Clinical Indications
- Degenerative disc disease (DDD) of the lumbar spine
- Lumbar spondylolisthesis (isthmic or degenerative) with segmental instability
- Pseudarthrosis or failed previous spinal fusion
- Recurrent lumbar disc herniation with associated mechanical back pain
- Lumbar spinal stenosis complicated by iatrogenic or degenerative instability
- Spinal trauma resulting in fracture or dislocation requiring stabilization
- Spinal deformity requiring rigid 360-degree stabilization via posterior approach
Procedure Steps
- The patient is placed in the prone position under general anesthesia.
- A posterior midline incision is made over the specified lumbar segment.
- Paraspinal muscles are dissected and retracted laterally to expose the spinous processes, lamina, facet joints, and transverse processes.
- A laminectomy and partial facetectomy are performed to decompress the neural elements and provide a safe corridor to the intervertebral disc space.
- The thecal sac and nerve roots are carefully retracted.
- A thorough discectomy is performed, removing the nucleus pulposus and preparing the cartilaginous endplates to bleeding subchondral bone.
- An interbody spacer or cage, filled with autograft or allograft, is inserted into the prepared disc space (PLIF or TLIF approach).

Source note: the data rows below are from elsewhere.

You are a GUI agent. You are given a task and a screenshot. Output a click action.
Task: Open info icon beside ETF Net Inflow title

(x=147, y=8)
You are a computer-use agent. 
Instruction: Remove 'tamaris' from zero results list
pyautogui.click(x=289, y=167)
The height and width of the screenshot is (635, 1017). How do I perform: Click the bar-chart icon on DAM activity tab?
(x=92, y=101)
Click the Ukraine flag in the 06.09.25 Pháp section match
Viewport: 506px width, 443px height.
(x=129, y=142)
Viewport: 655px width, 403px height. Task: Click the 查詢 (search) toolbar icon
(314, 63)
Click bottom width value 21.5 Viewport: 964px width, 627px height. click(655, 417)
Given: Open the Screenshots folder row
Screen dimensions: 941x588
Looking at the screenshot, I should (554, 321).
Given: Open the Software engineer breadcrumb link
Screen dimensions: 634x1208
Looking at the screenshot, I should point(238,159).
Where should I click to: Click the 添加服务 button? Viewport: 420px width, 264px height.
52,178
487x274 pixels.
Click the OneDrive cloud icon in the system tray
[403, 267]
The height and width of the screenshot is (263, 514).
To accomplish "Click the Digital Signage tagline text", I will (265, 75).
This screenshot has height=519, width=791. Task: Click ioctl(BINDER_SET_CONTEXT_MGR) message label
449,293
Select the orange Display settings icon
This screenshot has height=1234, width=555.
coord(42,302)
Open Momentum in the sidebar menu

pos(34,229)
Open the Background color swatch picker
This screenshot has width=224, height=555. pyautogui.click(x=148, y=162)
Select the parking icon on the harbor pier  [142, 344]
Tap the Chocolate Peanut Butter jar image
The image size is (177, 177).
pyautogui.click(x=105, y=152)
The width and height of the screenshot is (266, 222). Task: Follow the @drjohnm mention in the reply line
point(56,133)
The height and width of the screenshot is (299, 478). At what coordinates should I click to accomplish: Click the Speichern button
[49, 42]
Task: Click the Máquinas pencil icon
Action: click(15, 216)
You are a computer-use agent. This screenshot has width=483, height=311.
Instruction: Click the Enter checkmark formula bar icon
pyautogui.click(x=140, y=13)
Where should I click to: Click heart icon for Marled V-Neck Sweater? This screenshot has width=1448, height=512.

- The posterior bony elements (transverse processes, pars, and remaining facet joints) are decorticated using a high-speed burr.
- Bone graft material is laid across the decorticated posterolateral gutters.
- If planned, pedicle screws and rods are placed (reported separately).
- The wound is irrigated, hemostasis is obtained, and the incision is closed in multiple layers.
Coding Guidelines
- Code 22633 describes a single interspace and segment. For each additional interspace, use add-on code 22634.
- Do not report 22633 in conjunction with 22612 (posterior/posterolateral fusion) or 22630 (posterior interbody fusion) at the same level.
- The laminectomy and discectomy performed to prepare the interspace are included. Do not report 63052 or 63053 for decompression at the same interspace.
- Bone grafting procedures (e.g., 20930, 20931, 20936, 20937, 20938) are reported separately.
- Spinal instrumentation (e.g., pedicle screws, rods - 22840-22848) is reported separately.
- If operating on a different anatomical region or distinct separate level not contiguous, modifier 59 or X-modifiers may apply to other codes, but read NCCI edits carefully.
- Use modifier 62 if two surgeons are acting as co-surgeons (e.g., an orthopedic surgeon and a neurosurgeon).